C11形325号機は1998(平成10)年から動態保存され、真岡鐵道で運行された蒸気機関車。昨年3月、栃木県の芳賀地区広域行政事務組合による入札の広告に東武鉄道が応札した後、12月1日に真岡鐵道でのラストランを実施した。その後はJR東日本大宮総合車両センターで検査を行い、7月31日に南栗橋車両管区へ回送されてきた。
現在、「SL大樹」で活躍するC11形207号機は、前面の左右上部に備えた2灯のヘッドライトが特徴だが、C11形325号機のヘッドライトは中央上部に1灯のみ。

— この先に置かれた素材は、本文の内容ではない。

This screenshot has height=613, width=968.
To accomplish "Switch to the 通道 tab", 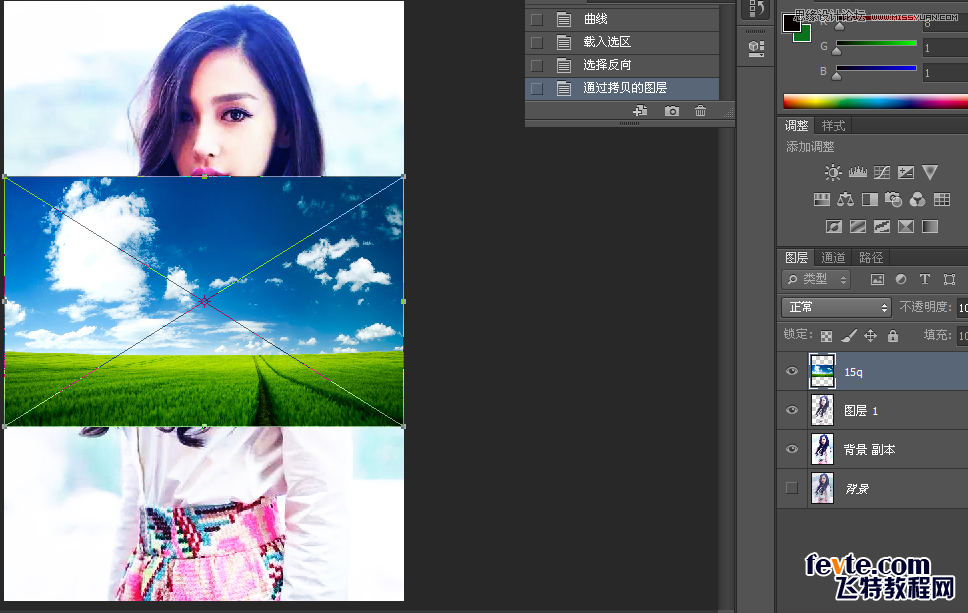I will click(x=833, y=257).
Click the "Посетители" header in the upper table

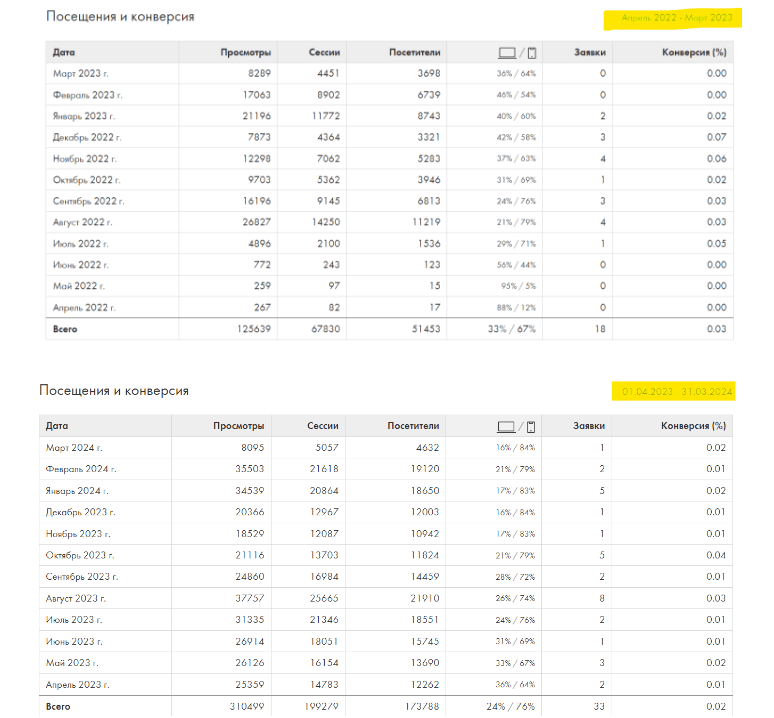pyautogui.click(x=415, y=52)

同じ形式でも外観上の違いが表れている。
南栗橋車両管区にて行われた報道公開では、C11形325号機がDE10形1099号機の推進運転により、SL検修庫前まで運ばれてきた。隣の線路には青く塗装されたDE10形1109号機と、14系客車「スハフ14 501」が置かれてあった。
DE10形1109号機はJR東日本から譲渡されたディーゼル機関車。JR東日本では青森駅構内の入換作業や客車・貨車の牽引などで活躍した。東武鉄道への移籍にともない、JR東日本秋田車両総合センターで青色の塗装に変更され、東武鉄道側で流星マークが施された。これにより、かつて寝台特急「北斗星」や急行「はまなす」を牽引したDD51形に近い雰囲気になった。
あわせて東武鉄道は、2016年3月まで青森~札幌間で運行された夜行列車の急行「はまなす」に使用された14系客車「スハフ14 501」もJR北海道から譲受している。本州で使用された14系客車に極寒地向けの改造が施されており、乗降ドアが折戸から引戸に変更されたほか、暖房が強化されている。JR北海道では、急行「はまなす」をはじめ、道内の急行列車で活躍したという。
ディーゼル機関車DE10形1109号機と14系客車「スハフ14 501」は8月から運用開始する予定。既存の「SL大樹」の車両と組み合わせ、往年の急行列車の懐かしさを東武線で体験できるようになる。
一方、蒸気機関車C11形325号機は引き続き整備が進められ、12月にデビュー予定となっている。これらが鬼怒川線を走り始めた際には、複数の編成で運転可能となり、SL列車同士のすれ違い運転や、通年運行などもできるようになる。鬼怒川線にとどまらず、他線区でのイベント列車としても運行が可能になる。
鬼怒川線の客車列車は、蒸気機関車で2往復4本、ディーゼル機関車で2往復4本運行されている(現在、新型コロナウイルス感染症の拡大防止のため、ディーゼル機関車の4本は運休中)。これらをすべて蒸気機関車で運転できることになるが、詳細な運転計画については決まり次第、別途発表するとのことだった。